The actual house behind the facade is a two-story building with a gable roof and a half-timbered gable on the courtyard side. The roof construction and the half-timbered back gable date from around 1700. Very little of the medieval and early modern internal structures and furnishings has been preserved due to numerous alterations. The monumental staircase inside, with its completely paneled walls and imitated late Gothic folding work, corresponds to the style of the 1930s. Carvings in the form of ten bas-reliefs show everyday scenes from the life of simple people and various regional references. Further carvings can be found above two doors on the upper floor.

Coat of arms frieze

In the largest room in the southern part of the upper floor there are individual parts of a coat of arms frieze from the 19th century on the walls.

In 1806 an administrative reform was started in Swedish-Pomerania , in which the previous districts were dissolved and four offices were formed, which were designated as districts from 1810 onwards. The Greifswald district was created from the Greifswald and Wolgast districts.
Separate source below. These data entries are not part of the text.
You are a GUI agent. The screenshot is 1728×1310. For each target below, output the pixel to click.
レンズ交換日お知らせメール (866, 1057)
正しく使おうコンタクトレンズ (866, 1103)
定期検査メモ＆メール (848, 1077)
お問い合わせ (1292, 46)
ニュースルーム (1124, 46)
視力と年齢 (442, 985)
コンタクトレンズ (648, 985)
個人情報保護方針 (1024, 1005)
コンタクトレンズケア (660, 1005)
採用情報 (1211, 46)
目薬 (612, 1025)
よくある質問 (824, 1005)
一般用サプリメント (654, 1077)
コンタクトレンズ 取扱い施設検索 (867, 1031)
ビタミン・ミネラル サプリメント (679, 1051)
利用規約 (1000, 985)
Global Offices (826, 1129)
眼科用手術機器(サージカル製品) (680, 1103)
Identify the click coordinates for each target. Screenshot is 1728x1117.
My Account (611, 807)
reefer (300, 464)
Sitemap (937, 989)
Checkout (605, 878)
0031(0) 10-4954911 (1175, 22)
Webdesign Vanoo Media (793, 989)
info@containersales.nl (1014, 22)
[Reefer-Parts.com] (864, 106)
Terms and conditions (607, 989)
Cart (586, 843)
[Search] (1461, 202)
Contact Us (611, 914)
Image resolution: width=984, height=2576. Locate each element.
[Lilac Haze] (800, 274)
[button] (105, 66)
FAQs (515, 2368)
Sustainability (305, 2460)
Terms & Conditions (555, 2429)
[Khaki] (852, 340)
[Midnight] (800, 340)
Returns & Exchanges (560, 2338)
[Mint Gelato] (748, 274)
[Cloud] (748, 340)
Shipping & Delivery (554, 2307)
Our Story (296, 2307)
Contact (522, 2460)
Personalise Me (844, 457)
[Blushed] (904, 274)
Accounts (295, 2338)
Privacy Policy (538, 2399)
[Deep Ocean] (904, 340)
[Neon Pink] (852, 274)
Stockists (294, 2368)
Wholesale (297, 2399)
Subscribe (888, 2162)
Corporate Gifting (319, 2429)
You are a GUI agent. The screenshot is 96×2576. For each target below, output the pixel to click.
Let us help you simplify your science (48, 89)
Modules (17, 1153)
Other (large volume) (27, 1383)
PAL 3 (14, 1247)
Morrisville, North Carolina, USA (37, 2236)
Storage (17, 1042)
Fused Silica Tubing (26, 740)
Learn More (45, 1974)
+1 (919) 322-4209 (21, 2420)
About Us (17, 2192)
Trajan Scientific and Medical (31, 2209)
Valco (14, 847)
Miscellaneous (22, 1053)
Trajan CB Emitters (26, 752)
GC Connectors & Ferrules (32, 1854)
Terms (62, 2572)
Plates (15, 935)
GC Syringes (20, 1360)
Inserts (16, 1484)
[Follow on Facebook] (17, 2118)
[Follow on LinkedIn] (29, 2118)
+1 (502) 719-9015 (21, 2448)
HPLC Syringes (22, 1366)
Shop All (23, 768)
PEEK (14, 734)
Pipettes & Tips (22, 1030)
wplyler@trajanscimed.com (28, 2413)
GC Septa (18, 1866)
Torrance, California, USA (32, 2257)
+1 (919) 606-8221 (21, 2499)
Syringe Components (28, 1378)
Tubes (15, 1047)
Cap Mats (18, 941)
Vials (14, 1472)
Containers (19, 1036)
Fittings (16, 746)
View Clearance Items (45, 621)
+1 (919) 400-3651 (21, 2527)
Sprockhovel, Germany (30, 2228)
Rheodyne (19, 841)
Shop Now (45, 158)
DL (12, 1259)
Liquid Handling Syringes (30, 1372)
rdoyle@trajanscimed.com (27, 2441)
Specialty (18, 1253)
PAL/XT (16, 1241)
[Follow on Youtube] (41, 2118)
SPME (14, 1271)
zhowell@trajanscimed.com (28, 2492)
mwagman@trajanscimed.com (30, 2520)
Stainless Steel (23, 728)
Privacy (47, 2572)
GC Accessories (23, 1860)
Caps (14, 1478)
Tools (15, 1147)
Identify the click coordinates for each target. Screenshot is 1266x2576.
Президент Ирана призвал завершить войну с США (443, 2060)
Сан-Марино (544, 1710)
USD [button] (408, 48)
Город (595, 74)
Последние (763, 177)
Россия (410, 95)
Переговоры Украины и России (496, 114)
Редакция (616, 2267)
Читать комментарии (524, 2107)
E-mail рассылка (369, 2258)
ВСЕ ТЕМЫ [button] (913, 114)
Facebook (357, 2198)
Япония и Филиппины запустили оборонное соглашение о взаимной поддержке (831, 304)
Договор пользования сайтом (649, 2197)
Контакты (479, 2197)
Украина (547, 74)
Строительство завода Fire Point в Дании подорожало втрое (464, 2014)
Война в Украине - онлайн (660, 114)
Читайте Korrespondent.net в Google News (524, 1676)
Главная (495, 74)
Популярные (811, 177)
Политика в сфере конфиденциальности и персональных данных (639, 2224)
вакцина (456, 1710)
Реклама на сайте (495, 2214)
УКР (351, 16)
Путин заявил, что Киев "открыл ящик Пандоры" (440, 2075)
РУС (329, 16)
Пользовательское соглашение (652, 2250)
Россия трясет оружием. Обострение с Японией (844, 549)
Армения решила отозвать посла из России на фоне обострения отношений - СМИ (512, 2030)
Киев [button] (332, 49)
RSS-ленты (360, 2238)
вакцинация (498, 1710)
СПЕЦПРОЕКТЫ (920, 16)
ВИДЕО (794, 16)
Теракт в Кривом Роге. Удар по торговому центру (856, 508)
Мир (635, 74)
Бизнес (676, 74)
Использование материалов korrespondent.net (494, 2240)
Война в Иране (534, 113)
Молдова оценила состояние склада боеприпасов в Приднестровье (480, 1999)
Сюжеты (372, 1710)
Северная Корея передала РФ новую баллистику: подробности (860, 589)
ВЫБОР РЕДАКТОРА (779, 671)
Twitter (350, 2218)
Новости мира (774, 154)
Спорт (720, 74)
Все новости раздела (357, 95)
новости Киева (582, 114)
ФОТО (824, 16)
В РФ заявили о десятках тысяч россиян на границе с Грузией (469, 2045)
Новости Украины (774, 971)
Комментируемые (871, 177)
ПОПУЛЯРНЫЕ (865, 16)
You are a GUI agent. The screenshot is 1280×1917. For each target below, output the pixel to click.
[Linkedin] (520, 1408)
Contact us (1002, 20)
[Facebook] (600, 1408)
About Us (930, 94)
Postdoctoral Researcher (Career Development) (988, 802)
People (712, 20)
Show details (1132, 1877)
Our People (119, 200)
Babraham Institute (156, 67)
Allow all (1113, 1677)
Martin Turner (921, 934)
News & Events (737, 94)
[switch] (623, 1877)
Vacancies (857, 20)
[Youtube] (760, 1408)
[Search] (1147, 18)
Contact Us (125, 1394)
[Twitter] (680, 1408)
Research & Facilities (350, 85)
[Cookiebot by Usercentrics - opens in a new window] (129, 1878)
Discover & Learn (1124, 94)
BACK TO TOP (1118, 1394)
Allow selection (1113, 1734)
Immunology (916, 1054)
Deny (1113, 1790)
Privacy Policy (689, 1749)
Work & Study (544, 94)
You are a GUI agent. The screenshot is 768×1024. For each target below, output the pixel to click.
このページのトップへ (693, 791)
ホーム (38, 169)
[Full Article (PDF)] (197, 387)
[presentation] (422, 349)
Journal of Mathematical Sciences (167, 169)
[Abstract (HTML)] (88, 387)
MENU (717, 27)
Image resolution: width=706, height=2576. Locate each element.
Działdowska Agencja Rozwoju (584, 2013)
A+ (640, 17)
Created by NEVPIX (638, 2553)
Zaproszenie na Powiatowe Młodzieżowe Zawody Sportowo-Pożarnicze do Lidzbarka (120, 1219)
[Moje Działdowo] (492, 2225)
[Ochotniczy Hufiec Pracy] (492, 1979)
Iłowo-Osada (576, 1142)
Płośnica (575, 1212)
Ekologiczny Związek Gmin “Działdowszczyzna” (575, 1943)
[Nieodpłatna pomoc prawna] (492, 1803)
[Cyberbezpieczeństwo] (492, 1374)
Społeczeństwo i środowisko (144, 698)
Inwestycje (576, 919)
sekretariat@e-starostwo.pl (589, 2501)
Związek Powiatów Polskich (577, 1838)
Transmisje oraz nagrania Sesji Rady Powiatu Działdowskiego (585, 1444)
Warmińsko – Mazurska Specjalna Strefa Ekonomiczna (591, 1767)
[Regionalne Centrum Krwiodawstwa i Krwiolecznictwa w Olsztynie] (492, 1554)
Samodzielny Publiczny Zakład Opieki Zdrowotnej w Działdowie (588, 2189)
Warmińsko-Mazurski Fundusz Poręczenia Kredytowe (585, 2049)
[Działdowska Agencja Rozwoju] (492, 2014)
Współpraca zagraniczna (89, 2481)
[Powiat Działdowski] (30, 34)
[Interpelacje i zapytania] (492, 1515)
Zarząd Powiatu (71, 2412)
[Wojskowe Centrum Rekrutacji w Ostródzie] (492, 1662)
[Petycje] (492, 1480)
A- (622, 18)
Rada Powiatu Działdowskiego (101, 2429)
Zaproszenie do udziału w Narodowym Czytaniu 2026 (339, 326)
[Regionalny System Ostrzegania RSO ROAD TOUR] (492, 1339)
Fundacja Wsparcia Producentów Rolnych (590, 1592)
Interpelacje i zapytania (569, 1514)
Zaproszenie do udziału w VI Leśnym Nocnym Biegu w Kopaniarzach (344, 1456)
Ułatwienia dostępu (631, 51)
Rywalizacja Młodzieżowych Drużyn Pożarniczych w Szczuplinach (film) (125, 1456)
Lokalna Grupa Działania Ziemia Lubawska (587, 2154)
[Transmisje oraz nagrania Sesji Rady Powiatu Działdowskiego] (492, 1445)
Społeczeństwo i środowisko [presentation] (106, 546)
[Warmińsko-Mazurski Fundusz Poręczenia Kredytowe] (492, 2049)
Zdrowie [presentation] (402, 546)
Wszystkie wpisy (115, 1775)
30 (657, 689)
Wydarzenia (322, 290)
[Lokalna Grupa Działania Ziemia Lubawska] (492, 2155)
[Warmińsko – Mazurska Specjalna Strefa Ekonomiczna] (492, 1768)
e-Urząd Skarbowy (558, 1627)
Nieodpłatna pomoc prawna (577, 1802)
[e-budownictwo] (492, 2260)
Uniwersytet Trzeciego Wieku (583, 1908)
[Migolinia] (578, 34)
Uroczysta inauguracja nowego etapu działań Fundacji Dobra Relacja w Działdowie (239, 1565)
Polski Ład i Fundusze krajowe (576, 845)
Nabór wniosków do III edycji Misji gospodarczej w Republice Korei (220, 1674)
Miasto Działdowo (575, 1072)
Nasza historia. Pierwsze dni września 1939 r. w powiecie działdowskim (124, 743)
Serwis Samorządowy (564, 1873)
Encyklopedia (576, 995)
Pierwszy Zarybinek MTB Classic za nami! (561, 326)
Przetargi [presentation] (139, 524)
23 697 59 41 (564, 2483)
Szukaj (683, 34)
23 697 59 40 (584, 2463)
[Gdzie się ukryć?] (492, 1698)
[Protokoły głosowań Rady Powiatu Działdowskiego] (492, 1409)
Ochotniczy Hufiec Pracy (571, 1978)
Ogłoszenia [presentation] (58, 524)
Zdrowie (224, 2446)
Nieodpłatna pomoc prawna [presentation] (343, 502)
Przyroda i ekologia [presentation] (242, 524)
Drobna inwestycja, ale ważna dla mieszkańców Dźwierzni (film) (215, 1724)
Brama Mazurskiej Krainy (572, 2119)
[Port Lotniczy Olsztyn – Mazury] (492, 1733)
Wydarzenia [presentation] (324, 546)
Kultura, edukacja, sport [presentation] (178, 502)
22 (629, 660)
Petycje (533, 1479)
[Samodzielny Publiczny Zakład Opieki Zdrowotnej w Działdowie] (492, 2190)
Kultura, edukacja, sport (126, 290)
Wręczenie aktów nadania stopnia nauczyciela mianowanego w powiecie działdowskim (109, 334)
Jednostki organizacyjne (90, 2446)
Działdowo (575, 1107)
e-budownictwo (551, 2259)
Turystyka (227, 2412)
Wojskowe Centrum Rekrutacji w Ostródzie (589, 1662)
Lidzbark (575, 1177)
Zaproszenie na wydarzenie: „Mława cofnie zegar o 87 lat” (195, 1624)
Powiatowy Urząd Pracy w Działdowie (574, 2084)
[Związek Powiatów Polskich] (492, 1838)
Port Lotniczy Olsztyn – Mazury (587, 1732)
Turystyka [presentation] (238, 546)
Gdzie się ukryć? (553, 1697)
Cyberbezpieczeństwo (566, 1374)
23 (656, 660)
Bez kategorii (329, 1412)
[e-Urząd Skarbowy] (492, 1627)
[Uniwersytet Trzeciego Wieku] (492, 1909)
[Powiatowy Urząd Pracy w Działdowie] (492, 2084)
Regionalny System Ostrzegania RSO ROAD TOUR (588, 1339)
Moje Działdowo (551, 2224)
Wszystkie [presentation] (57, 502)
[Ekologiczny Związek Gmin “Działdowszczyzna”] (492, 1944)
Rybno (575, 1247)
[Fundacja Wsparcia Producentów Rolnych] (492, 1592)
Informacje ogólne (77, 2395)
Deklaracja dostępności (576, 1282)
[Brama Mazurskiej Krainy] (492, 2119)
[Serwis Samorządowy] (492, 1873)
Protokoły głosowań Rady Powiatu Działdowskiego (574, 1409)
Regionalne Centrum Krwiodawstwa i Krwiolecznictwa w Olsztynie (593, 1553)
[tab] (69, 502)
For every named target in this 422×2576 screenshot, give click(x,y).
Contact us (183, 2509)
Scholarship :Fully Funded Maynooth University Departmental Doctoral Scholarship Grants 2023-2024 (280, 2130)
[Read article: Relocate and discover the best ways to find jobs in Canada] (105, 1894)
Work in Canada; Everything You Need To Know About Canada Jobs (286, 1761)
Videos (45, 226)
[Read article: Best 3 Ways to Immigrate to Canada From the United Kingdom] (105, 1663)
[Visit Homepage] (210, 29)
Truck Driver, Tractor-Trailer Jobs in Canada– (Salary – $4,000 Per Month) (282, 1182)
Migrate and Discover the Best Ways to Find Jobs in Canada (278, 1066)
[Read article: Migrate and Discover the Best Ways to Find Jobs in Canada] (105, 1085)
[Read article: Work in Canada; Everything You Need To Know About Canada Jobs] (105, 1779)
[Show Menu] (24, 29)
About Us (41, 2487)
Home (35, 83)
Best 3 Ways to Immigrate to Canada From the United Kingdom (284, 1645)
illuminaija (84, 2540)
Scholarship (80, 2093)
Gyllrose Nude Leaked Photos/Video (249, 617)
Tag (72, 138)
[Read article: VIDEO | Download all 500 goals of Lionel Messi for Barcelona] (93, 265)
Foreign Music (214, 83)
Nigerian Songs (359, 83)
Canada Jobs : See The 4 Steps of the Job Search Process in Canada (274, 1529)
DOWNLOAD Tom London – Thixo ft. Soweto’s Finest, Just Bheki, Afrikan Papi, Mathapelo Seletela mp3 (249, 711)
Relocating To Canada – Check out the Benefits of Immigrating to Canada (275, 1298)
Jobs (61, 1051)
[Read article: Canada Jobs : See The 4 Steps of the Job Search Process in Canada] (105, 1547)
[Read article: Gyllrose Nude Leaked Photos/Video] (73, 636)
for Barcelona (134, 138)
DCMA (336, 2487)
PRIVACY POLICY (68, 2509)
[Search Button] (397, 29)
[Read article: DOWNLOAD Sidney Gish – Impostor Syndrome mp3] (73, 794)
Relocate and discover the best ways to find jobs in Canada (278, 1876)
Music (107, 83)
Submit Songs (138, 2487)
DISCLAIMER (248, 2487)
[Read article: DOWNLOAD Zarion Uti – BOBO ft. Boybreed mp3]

According to the Greifswald City Archives, the administrative headquarters were initially located on Steinbeckerstrasse. Around 1880 the district building was established in today's Bahnhofstrasse 46/47 (now the Art Institute of the University of Greifswald ). It was there that the district's own savings bank was formed. A coat of arms frieze of the estate members, consisting of the 24 coats of arms of the landlords and 3 coats of arms of the cities, was installed in the meeting room of the district building. This frieze is carved from wood and surrounded by baroque tendrils. The coats of arms are colored according to the original coat of arms colors . It is not known how this frieze was arranged. The time of manufacture is also not known, but based on the dates of the goods and their owners, it can be narrowed down to the period between 1877 and 1892. The city coat of arms of Greifswald was probably one of them, because the city only became a district in 1913 . Since the frieze was later implemented several times, it was divided into several parts.

A few years after the SED district leadership moved in, the frieze was dismantled and given to the city museum, but not exhibited. When the coat of arms frieze was to be shown to the public again after 1990, the previous location in the hall of the Markt 10 building was occupied by the Sparkasse. In 1994 there was the possibility of installing the frieze in the largest room on the upper floor in the house at Markt 11, into which a café had moved. There it is now available to the public on loan from the Pomeranian State Museum .

literature

  • Dirk Brandt, André Lutze, Felix Schönrock: Bürgerhaus Markt 11. In: Greifswald contributions to city history, monument preservation, urban redevelopment. Special issue, 4th year, Hanseatic City of Greifswald, Stadtbauamt, Greifswald 2010, pp. 44–47.

Web links

Commons : Markt 11  - Collection of images, videos and audio files

Individual evidence

  1. Karsten Igel: Between community center and women's shelter. City design, land ownership and social structure in late medieval Greifswald. (= Urban research. Publications of the Institute for Comparative Urban History in Münster. Series A, representations. Vol. 71), Böhlau Verlag, Cologne Weimar 2010, ISBN 978-3-412-33105-4 , p. 390.
  2. ^ A b c Heinrich Berghaus : Land book of the Duchy of Pomerania and the Principality of Rügen . Part 4, Vol. 1, W. Dietze, Anklam 1866, p. 849 ( Google Books ).